── EXERCISE INPUT ──
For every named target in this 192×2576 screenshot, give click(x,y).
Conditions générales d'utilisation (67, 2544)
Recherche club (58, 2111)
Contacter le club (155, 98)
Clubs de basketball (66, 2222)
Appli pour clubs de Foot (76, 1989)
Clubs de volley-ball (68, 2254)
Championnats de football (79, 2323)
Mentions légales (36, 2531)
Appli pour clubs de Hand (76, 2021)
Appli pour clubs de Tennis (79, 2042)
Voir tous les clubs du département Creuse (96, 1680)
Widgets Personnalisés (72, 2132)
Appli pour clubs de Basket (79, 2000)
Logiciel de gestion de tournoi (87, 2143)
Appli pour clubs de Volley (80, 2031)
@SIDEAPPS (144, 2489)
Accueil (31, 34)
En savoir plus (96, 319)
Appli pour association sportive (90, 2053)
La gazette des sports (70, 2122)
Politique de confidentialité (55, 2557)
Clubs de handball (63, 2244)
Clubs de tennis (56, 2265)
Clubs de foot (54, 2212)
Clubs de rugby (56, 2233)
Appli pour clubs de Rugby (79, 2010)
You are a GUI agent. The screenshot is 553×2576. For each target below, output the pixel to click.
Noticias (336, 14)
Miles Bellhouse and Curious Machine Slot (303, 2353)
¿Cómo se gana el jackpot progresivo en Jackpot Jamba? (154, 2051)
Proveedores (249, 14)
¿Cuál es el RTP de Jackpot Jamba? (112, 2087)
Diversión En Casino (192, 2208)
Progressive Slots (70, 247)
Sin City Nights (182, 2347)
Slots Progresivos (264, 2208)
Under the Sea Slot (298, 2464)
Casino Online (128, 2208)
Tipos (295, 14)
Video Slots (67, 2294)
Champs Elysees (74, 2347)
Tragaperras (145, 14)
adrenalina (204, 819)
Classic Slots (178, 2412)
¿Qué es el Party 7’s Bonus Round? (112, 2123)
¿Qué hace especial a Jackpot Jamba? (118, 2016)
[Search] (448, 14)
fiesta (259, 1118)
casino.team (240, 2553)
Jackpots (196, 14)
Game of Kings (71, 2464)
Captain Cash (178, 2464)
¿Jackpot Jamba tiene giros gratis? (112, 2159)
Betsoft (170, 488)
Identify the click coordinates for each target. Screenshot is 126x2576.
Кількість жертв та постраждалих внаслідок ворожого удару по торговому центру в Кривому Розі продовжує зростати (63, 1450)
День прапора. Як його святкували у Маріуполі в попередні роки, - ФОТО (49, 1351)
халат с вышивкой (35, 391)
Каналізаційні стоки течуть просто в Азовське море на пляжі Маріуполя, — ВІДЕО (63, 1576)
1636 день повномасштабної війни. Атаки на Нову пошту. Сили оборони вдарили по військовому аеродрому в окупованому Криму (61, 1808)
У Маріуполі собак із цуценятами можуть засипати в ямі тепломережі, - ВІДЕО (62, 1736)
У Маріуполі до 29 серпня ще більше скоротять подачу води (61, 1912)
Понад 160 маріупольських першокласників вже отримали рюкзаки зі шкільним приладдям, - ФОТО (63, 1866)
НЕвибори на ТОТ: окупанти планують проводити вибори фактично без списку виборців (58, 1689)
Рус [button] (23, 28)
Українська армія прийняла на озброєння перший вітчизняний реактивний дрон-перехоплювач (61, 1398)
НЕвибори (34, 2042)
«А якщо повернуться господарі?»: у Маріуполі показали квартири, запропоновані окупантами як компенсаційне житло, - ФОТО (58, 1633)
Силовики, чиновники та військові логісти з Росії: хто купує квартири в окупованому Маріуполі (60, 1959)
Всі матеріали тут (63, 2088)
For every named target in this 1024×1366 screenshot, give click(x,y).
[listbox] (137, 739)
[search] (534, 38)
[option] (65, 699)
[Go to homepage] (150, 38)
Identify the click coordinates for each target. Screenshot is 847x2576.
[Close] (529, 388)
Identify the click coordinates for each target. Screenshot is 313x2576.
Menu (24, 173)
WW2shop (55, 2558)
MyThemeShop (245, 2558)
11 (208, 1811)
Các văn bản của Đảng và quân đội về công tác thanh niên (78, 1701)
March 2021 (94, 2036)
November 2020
───
The whole listing needs copying. Write it out exactly.

For every named target in this 192×2576 screenshot, give click(x,y).
Conditions générales d'utilisation (67, 2544)
Recherche club (58, 2111)
Contacter le club (155, 98)
Clubs de basketball (66, 2222)
Appli pour clubs de Foot (76, 1989)
Clubs de volley-ball (68, 2254)
Championnats de football (79, 2323)
Mentions légales (36, 2531)
Appli pour clubs de Hand (76, 2021)
Appli pour clubs de Tennis (79, 2042)
Voir tous les clubs du département Creuse (96, 1680)
Widgets Personnalisés (72, 2132)
Appli pour clubs de Basket (79, 2000)
Logiciel de gestion de tournoi (87, 2143)
Appli pour clubs de Volley (80, 2031)
@SIDEAPPS (144, 2489)
Accueil (31, 34)
En savoir plus (96, 319)
Appli pour association sportive (90, 2053)
La gazette des sports (70, 2122)
Politique de confidentialité (55, 2557)
Clubs de handball (63, 2244)
Clubs de tennis (56, 2265)
Clubs de foot (54, 2212)
Clubs de rugby (56, 2233)
Appli pour clubs de Rugby (79, 2010)
You are a GUI agent. The screenshot is 553×2576. For each target below, output the pixel to click.
Noticias (336, 14)
Miles Bellhouse and Curious Machine Slot (303, 2353)
¿Cómo se gana el jackpot progresivo en Jackpot Jamba? (154, 2051)
Proveedores (249, 14)
¿Cuál es el RTP de Jackpot Jamba? (112, 2087)
Diversión En Casino (192, 2208)
Progressive Slots (70, 247)
Sin City Nights (182, 2347)
Slots Progresivos (264, 2208)
Under the Sea Slot (298, 2464)
Casino Online (128, 2208)
Tipos (295, 14)
Video Slots (67, 2294)
Champs Elysees (74, 2347)
Tragaperras (145, 14)
adrenalina (204, 819)
Classic Slots (178, 2412)
¿Qué es el Party 7’s Bonus Round? (112, 2123)
¿Qué hace especial a Jackpot Jamba? (118, 2016)
[Search] (448, 14)
fiesta (259, 1118)
casino.team (240, 2553)
Jackpots (196, 14)
Game of Kings (71, 2464)
Captain Cash (178, 2464)
¿Jackpot Jamba tiene giros gratis? (112, 2159)
Betsoft (170, 488)
Identify the click coordinates for each target. Screenshot is 126x2576.
Кількість жертв та постраждалих внаслідок ворожого удару по торговому центру в Кривому Розі продовжує зростати (63, 1450)
День прапора. Як його святкували у Маріуполі в попередні роки, - ФОТО (49, 1351)
халат с вышивкой (35, 391)
Каналізаційні стоки течуть просто в Азовське море на пляжі Маріуполя, — ВІДЕО (63, 1576)
1636 день повномасштабної війни. Атаки на Нову пошту. Сили оборони вдарили по військовому аеродрому в окупованому Криму (61, 1808)
У Маріуполі собак із цуценятами можуть засипати в ямі тепломережі, - ВІДЕО (62, 1736)
У Маріуполі до 29 серпня ще більше скоротять подачу води (61, 1912)
Понад 160 маріупольських першокласників вже отримали рюкзаки зі шкільним приладдям, - ФОТО (63, 1866)
НЕвибори на ТОТ: окупанти планують проводити вибори фактично без списку виборців (58, 1689)
Рус [button] (23, 28)
Українська армія прийняла на озброєння перший вітчизняний реактивний дрон-перехоплювач (61, 1398)
НЕвибори (34, 2042)
«А якщо повернуться господарі?»: у Маріуполі показали квартири, запропоновані окупантами як компенсаційне житло, - ФОТО (58, 1633)
Силовики, чиновники та військові логісти з Росії: хто купує квартири в окупованому Маріуполі (60, 1959)
Всі матеріали тут (63, 2088)
For every named target in this 1024×1366 screenshot, give click(x,y).
[listbox] (137, 739)
[search] (534, 38)
[option] (65, 699)
[Go to homepage] (150, 38)
Identify the click coordinates for each target. Screenshot is 847x2576.
[Close] (529, 388)
Identify the click coordinates for each target. Screenshot is 313x2576.
Menu (24, 173)
WW2shop (55, 2558)
MyThemeShop (245, 2558)
11 (208, 1811)
Các văn bản của Đảng và quân đội về công tác thanh niên (78, 1701)
March 2021 (94, 2036)
November 2020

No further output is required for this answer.